Henry leía un periódico americano junto a su esposa. Habían acabado de cenar y se sentaron en la terraza. La observó disimuladamente. Ni una palabra, no había abierto la boca durante toda la noche. Algo le sucedía, naturalmente, pero se preguntaba qué. No parecía estar afectada por ningún problema personal: ni llamadas extemporáneas de su madre, ni disgustos en la colonia... más bien daba la impresión de tener algo en contra suya. Mostraba un entrecejo ligeramente fruncido y las respuestas a sus preguntas, casi siempre monosílabos, sonaban a reproche soterrado. Se había vuelto un especialista en interpretar los silencios conflictivos de Susy. ¡Cuánta paciencia empleada en ella, cuánta paciencia, Dios! Nadie podía sospechar hasta qué punto había sido paciente en los años que llevaban de noviazgo y matrimonio. Siempre pensó que ella iría adaptándose a la vida de una mujer adulta, pero continuaba con su comportamiento histérico e infantil. ¿Era algo nuevo lo que estaba pensando? En absoluto, era el mismo problema, enquistado, siempre presente, que mediatizaba los hechos de sus vidas como una especie de omnipotente deidad. Y, sin embargo, hoy ese problema le parecía más fastidioso que nunca, más insoportable, más lacerante. El enamoramiento de Santiago y Victoria gravitaba sin duda sobre él, y no era el único, aquella novedad no había dejado a nadie indiferente. En el campamento se había creado un clima especial, todo se desarrollaba como de costumbre, pero se hubiera dicho que todos los hombres estaban afectados por una cierta inquietud, como si un cambio inminente los aguardara. Quizá la irrupción de una pasión de aquel calibre en un entorno tan pacífico generaba una especie de campo magnético de cuya influencia no se podía escapar. O era posible que sólo el aspecto morboso de la situación, con amantes casados liados con personas cercanas, fuera en realidad lo que los mantuviera a todos en un estado parecido a la alerta.

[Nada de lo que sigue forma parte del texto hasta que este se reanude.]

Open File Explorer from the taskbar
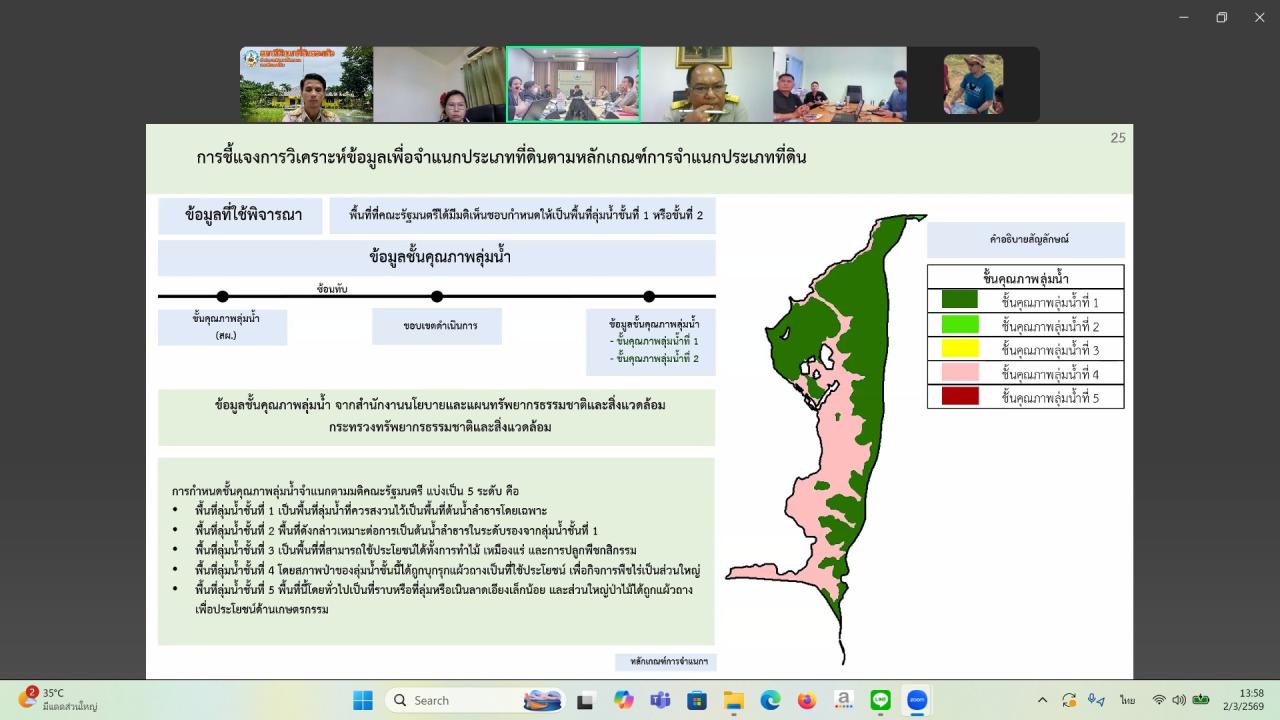 (733, 700)
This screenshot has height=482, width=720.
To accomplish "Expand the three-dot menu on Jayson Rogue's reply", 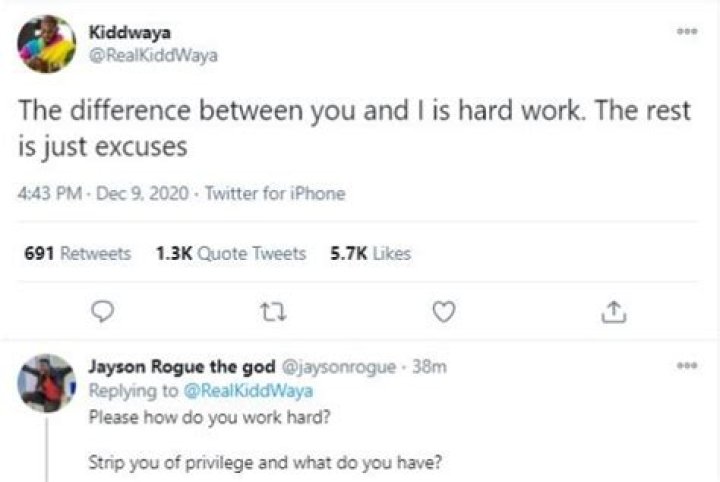I will coord(686,367).
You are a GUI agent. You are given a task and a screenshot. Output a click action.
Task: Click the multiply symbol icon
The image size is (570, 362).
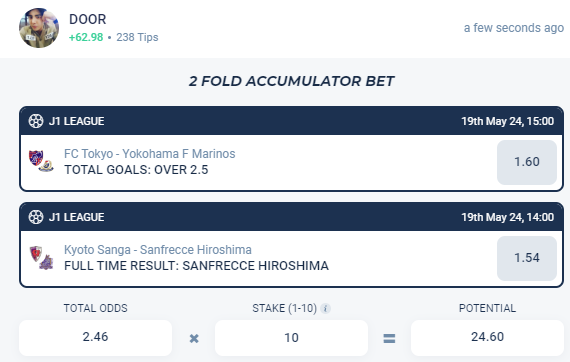[x=194, y=339]
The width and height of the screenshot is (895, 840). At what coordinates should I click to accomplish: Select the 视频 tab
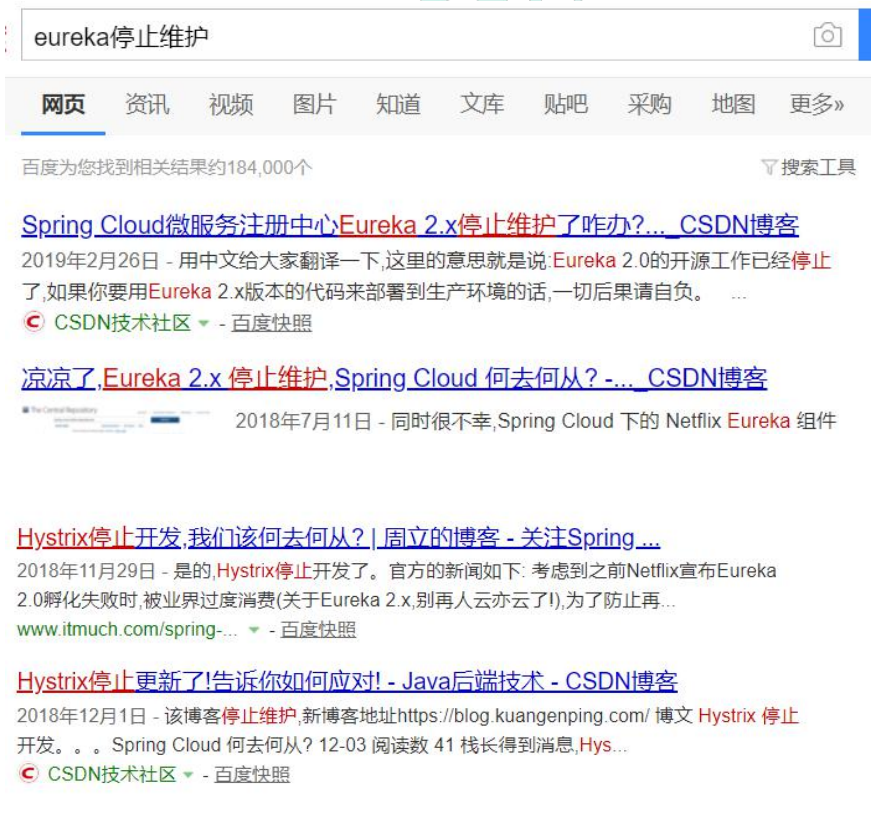pos(232,103)
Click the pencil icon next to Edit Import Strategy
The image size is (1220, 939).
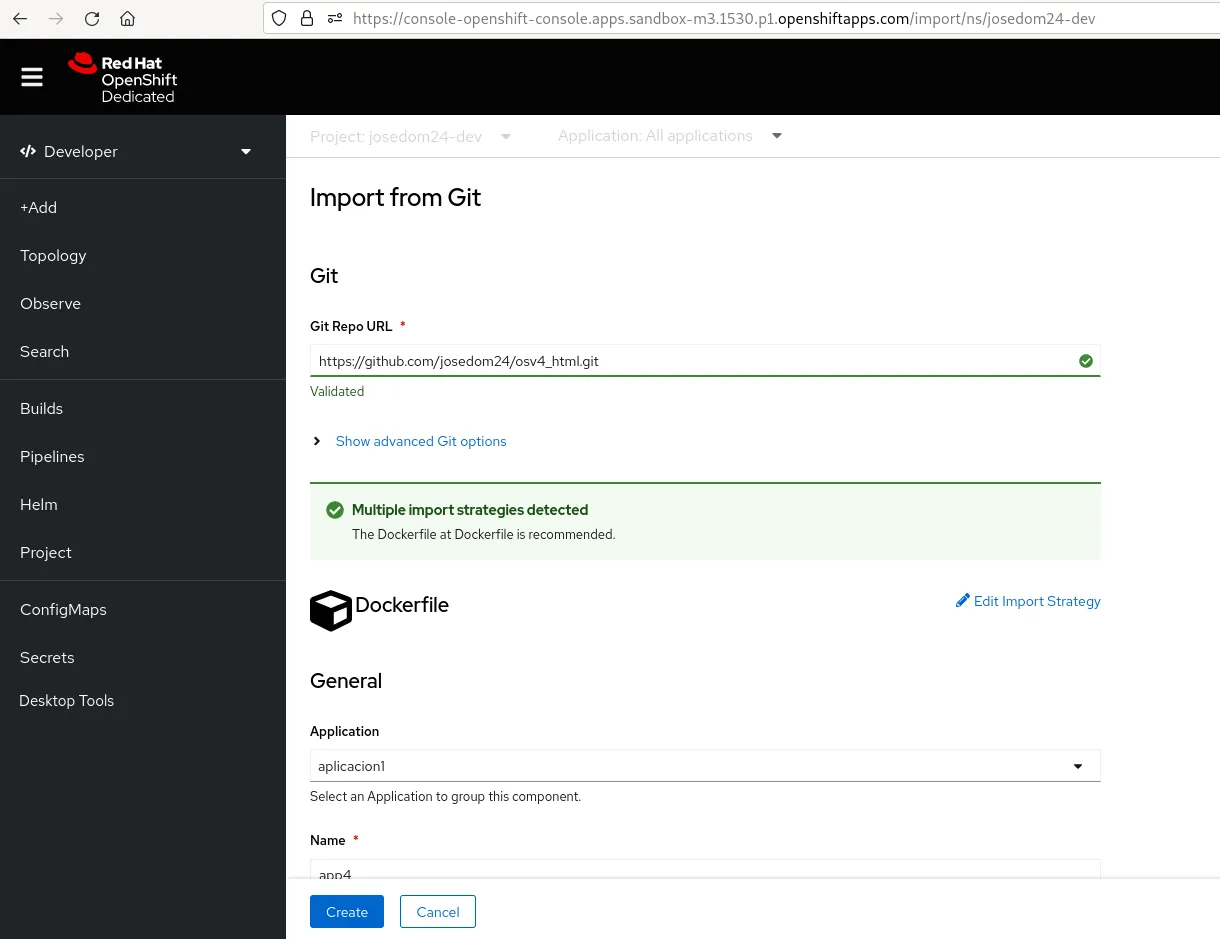962,601
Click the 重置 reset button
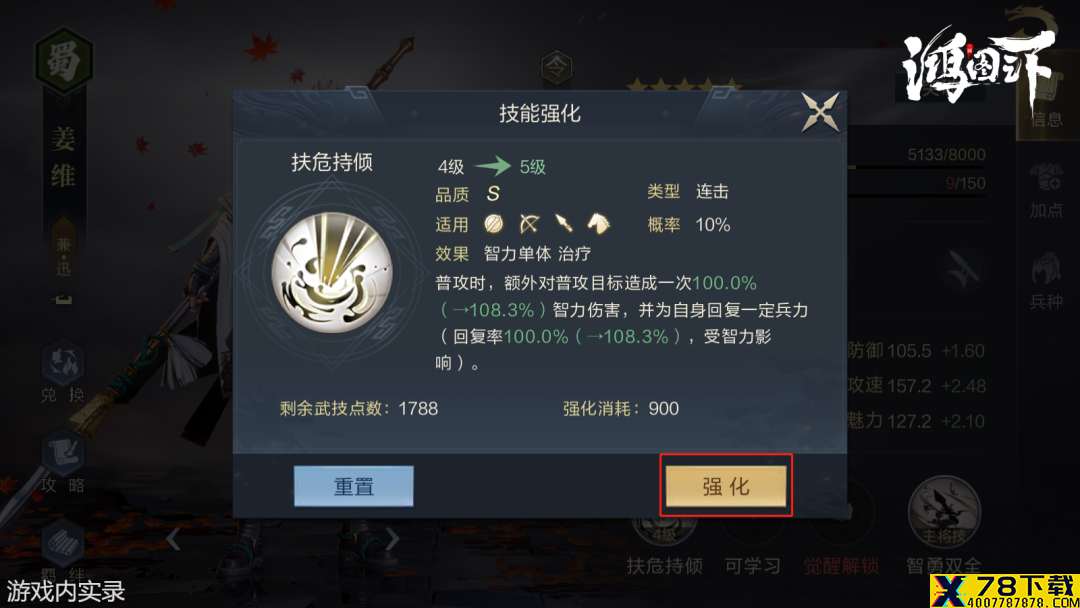The image size is (1080, 608). pos(353,486)
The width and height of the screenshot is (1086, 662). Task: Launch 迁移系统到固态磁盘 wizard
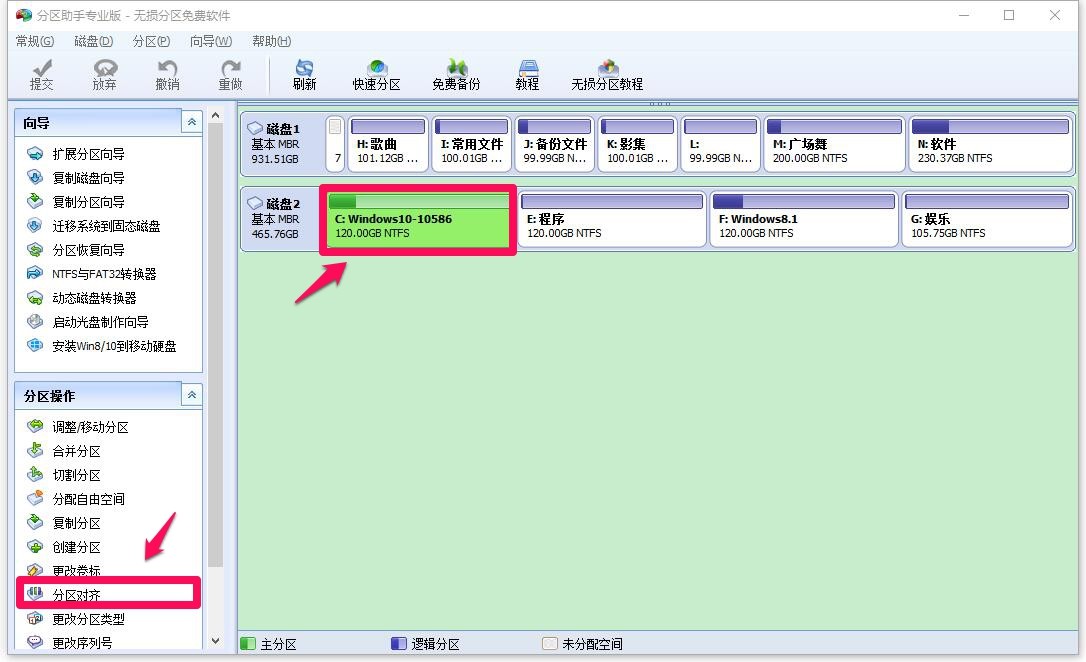[106, 226]
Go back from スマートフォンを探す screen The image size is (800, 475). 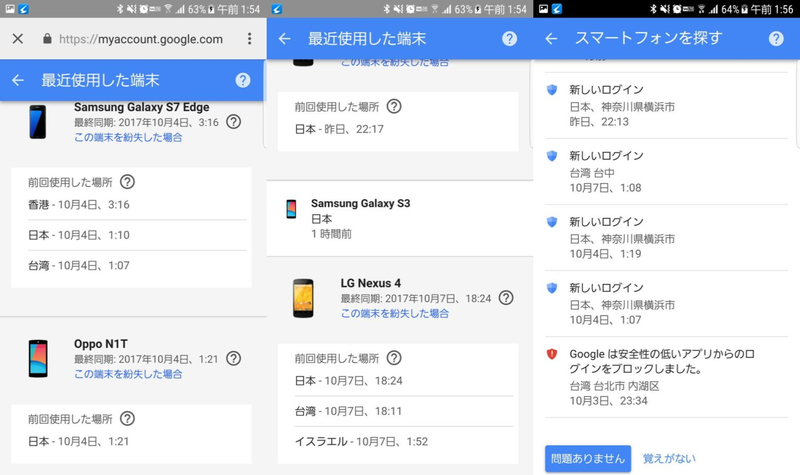coord(551,39)
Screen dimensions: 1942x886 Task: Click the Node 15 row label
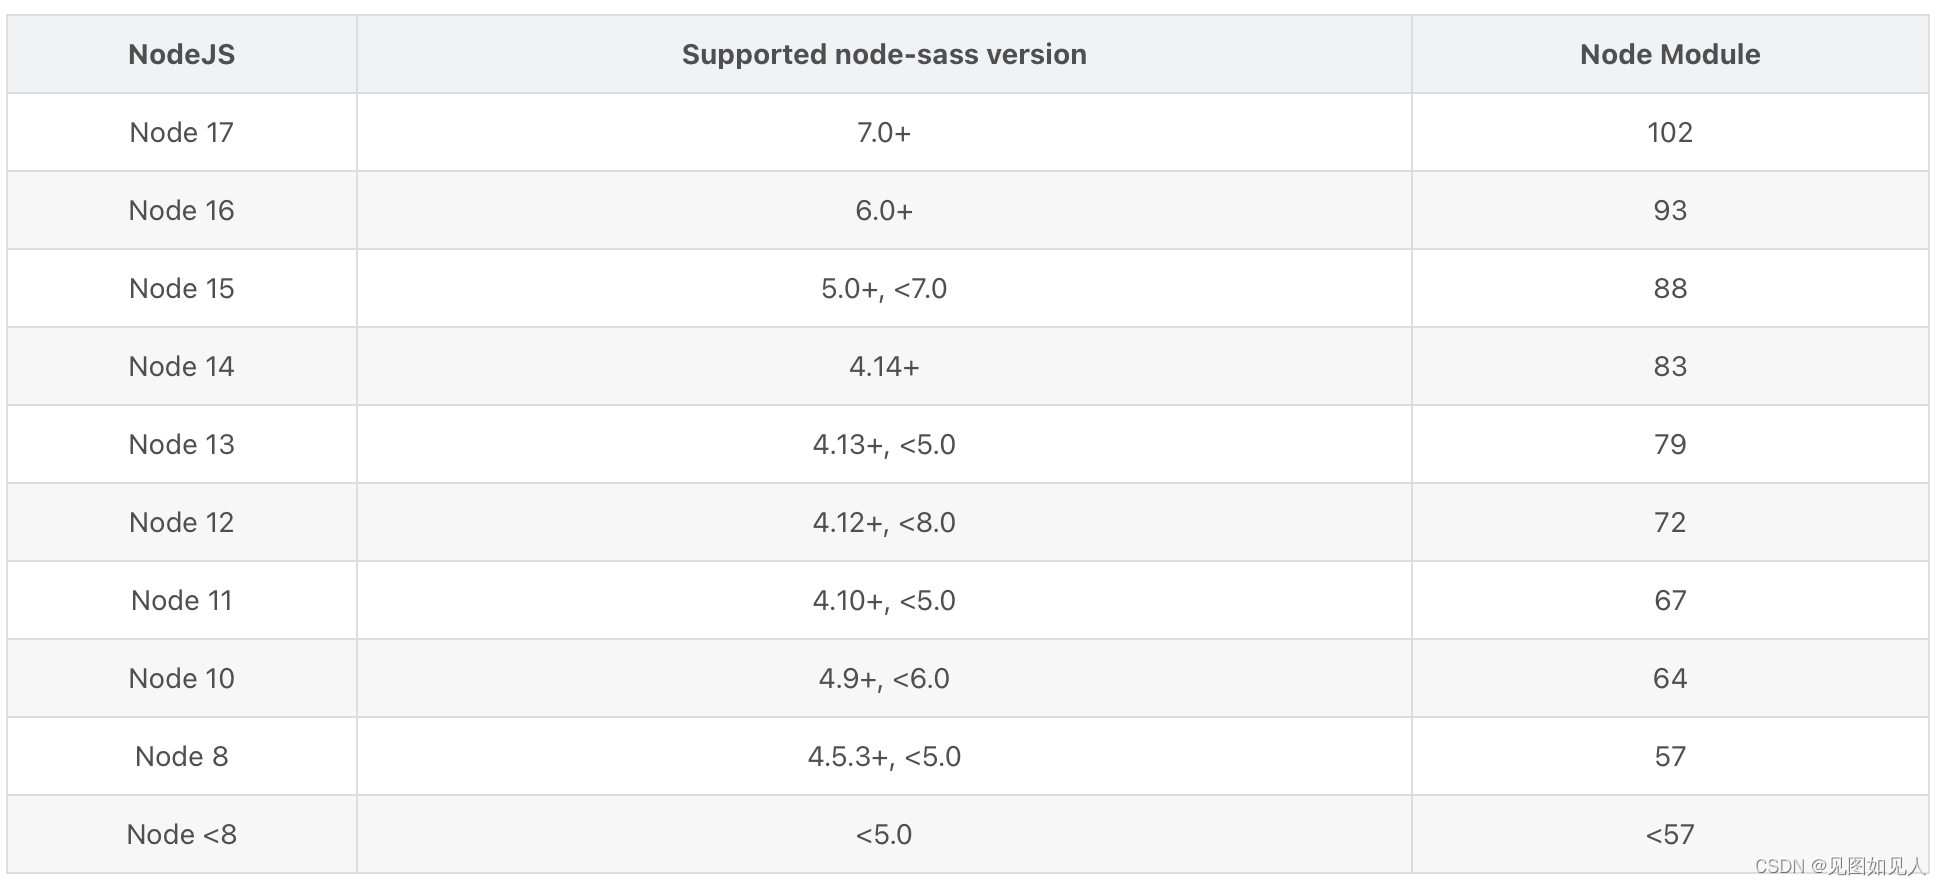pos(181,289)
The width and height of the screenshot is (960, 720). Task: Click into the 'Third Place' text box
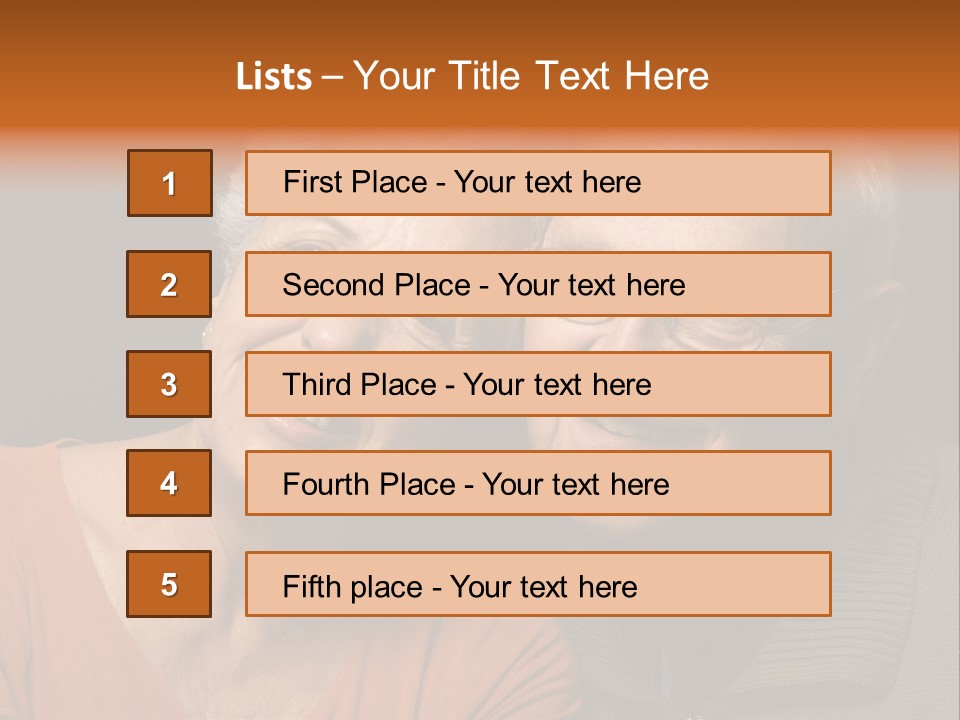click(538, 384)
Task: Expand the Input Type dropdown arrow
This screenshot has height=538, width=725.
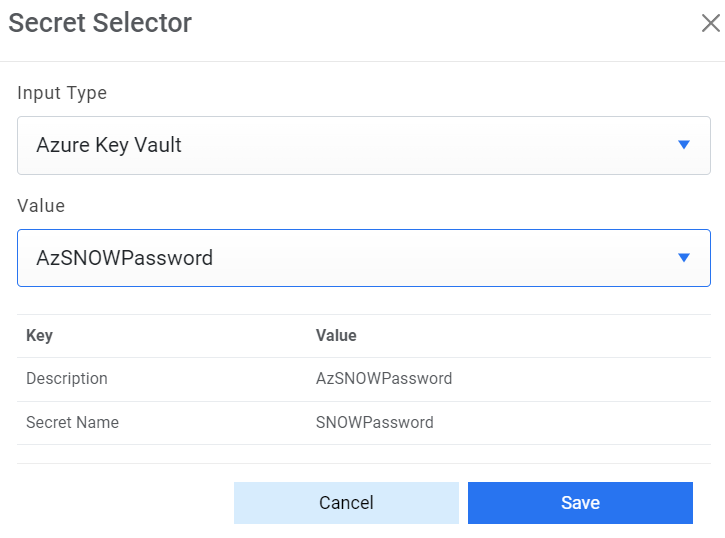Action: coord(684,145)
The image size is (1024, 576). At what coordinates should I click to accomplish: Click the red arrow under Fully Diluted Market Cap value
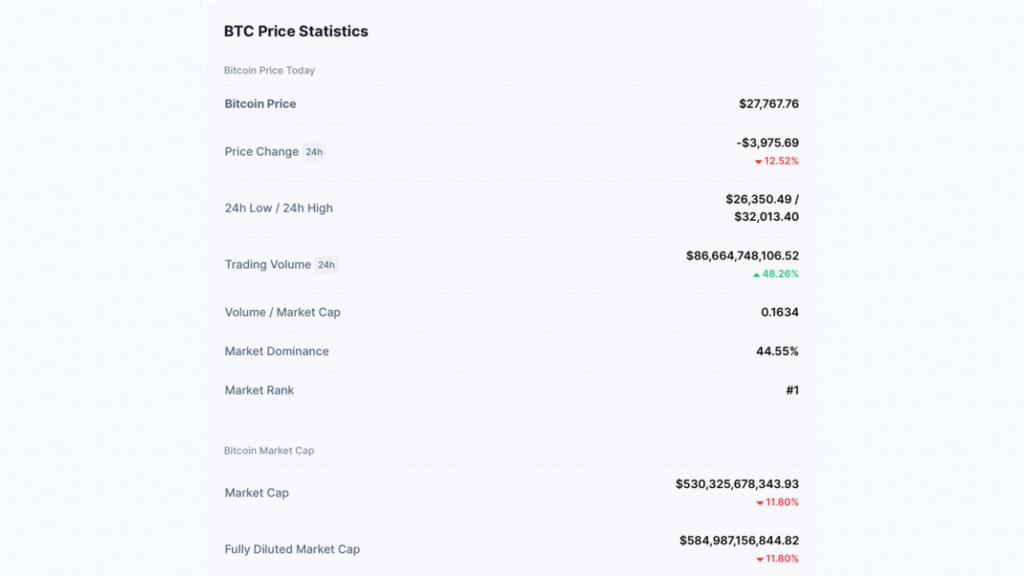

Aquella misma mañana había estado charlando con Santiago. Siempre habían mantenido una relación cordial, de modo que cuando él sacó a colación el tema de su enamoramiento no le extrañó en absoluto. «Intenta justificarse delante de mí», pensó cuando él empezó a hablar, pero luego se dio cuenta de que se trataba de otra cosa. Aquel hombre necesitaba confesarse con alguien, ser completamente sincero, e incluso era plausible que estuviera intentando advertirle de algo. De hecho, lo que le contó tenía similitudes inquietantes con su propio caso: una mujer obsesionada por sus problemas internos a la que no se puede ayudar y que acaba arrastrándonos a su abismo. La vida convertida en un infierno cada vez más terrible. Ésa era su historia con Paula, pero ¿acaso su matrimonio con Susan no empezaba a reflejar esa misma situación? Estaba casi seguro de que las palabras de Santiago pretendían hacerlo reflexionar. Le dijo: «No hay nada que se pueda hacer, ninguna influencia benéfica que se pueda ejercer. Al principio te mueve la esperanza de que irás sacándola del pozo con paciencia y amor. Más tarde, aun cuando has comprendido que nada puede cambiar, vives atenazado por la responsabilidad de no dejarla sola y te vuelves su protector frente al mundo. Sólo al final comprendes que todos somos adultos y que hay una sola vida que está a nuestro alcance. A ella y sólo a ella le corresponde abandonar su talante autodestructivo, pero si sucumbe, ésa será sólo su responsabilidad.» Si Santiago pretendía prevenirle, no era únicamente porque hubiera captado intuitivamente el paralelismo entre sus casos. Sin duda, Susy le había hecho confidencias a Paula y ésta se las había confiado a su marido. Sí, Santiago le estaba hablando muy claro, probablemente en un gesto de solidaridad masculina.